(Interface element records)
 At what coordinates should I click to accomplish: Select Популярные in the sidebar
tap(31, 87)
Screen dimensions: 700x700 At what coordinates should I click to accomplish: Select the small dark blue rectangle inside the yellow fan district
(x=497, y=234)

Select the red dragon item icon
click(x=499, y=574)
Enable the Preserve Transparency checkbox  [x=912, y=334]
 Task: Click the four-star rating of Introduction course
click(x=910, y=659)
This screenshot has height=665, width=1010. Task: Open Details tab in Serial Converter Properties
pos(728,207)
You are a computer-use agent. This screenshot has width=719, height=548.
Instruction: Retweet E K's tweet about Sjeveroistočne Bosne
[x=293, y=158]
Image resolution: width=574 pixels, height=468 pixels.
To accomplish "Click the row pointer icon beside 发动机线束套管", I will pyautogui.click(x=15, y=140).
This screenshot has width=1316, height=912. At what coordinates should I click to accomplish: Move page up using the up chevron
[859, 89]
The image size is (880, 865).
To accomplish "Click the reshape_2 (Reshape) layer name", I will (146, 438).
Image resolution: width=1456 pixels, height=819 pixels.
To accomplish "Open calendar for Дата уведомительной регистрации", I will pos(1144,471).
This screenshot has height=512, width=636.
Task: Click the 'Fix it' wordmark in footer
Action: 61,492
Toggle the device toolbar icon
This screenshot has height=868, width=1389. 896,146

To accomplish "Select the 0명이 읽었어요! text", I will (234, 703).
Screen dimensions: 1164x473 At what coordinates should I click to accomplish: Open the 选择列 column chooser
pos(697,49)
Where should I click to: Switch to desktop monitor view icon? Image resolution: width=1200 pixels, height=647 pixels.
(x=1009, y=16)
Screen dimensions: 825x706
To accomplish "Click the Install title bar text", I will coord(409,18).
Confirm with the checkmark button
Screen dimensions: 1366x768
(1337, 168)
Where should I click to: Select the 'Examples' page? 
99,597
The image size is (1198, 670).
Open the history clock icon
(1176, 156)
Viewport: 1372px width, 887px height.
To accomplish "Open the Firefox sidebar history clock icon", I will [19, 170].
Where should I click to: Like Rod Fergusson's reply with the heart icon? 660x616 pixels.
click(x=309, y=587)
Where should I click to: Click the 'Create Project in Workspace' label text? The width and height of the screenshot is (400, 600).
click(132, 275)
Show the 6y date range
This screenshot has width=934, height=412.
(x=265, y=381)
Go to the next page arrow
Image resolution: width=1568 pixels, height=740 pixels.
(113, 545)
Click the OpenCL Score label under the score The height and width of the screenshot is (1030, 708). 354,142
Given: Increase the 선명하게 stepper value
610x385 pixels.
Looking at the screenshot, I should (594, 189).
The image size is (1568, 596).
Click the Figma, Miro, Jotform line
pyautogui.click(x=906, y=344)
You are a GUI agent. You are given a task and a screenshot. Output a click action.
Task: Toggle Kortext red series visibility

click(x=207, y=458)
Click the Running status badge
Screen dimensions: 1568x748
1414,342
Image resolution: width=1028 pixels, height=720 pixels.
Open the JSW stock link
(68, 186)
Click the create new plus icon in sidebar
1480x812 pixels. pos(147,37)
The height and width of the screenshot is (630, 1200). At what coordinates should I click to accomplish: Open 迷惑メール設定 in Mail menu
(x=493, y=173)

## [TASK GOAL]
Update the records above so that each occurrence of "Screen dimensions" reads "Display size" instead, keeping all other text unchanged.

## [WRITTEN RESPONSE]
 At what coordinates should I click to accomplish: Select Популярные in the sidebar
tap(31, 87)
Display size: 700x700 At what coordinates should I click to accomplish: Select the small dark blue rectangle inside the yellow fan district
(x=497, y=234)

Select the red dragon item icon
click(x=499, y=574)
Enable the Preserve Transparency checkbox  [x=912, y=334]
 Task: Click the four-star rating of Introduction course
click(x=910, y=659)
This screenshot has height=665, width=1010. Task: Open Details tab in Serial Converter Properties
pos(728,207)
You are a computer-use agent. This screenshot has width=719, height=548.
Instruction: Retweet E K's tweet about Sjeveroistočne Bosne
[x=293, y=158]
Image resolution: width=574 pixels, height=468 pixels.
To accomplish "Click the row pointer icon beside 发动机线束套管", I will pyautogui.click(x=15, y=140).
This screenshot has width=1316, height=912. At what coordinates should I click to accomplish: Move page up using the up chevron
[859, 89]
The image size is (880, 865).
To accomplish "Click the reshape_2 (Reshape) layer name", I will (146, 438).
Image resolution: width=1456 pixels, height=819 pixels.
To accomplish "Open calendar for Дата уведомительной регистрации", I will pos(1144,471).
This screenshot has height=512, width=636.
Task: Click the 'Fix it' wordmark in footer
Action: 61,492
Toggle the device toolbar icon
This screenshot has height=868, width=1389. 896,146

To accomplish "Select the 0명이 읽었어요! text", I will (234, 703).
Display size: 1164x473 At what coordinates should I click to accomplish: Open the 选择列 column chooser
pos(697,49)
Where should I click to: Switch to desktop monitor view icon? Image resolution: width=1200 pixels, height=647 pixels.
(x=1009, y=16)
Display size: 825x706
To accomplish "Click the Install title bar text", I will coord(409,18).
Confirm with the checkmark button
Display size: 1366x768
(1337, 168)
Where should I click to: Select the 'Examples' page? 
99,597
The image size is (1198, 670).
Open the history clock icon
(1176, 156)
Viewport: 1372px width, 887px height.
To accomplish "Open the Firefox sidebar history clock icon", I will [19, 170].
Where should I click to: Like Rod Fergusson's reply with the heart icon? 660x616 pixels.
click(x=309, y=587)
Where should I click to: Click the 'Create Project in Workspace' label text? The width and height of the screenshot is (400, 600).
click(132, 275)
Show the 6y date range
This screenshot has width=934, height=412.
(x=265, y=381)
Go to the next page arrow
Image resolution: width=1568 pixels, height=740 pixels.
(113, 545)
Click the OpenCL Score label under the score The height and width of the screenshot is (1030, 708). 354,142
Given: Increase the 선명하게 stepper value
610x385 pixels.
Looking at the screenshot, I should (594, 189).
The image size is (1568, 596).
Click the Figma, Miro, Jotform line
pyautogui.click(x=906, y=344)
You are a GUI agent. You are given a task and a screenshot. Output a click action.
Task: Toggle Kortext red series visibility

click(x=207, y=458)
Click the Running status badge
Display size: 1568x748
1414,342
Image resolution: width=1028 pixels, height=720 pixels.
Open the JSW stock link
(68, 186)
Click the create new plus icon in sidebar
1480x812 pixels. pos(147,37)
The height and width of the screenshot is (630, 1200). At what coordinates should I click to accomplish: Open 迷惑メール設定 in Mail menu
(x=493, y=173)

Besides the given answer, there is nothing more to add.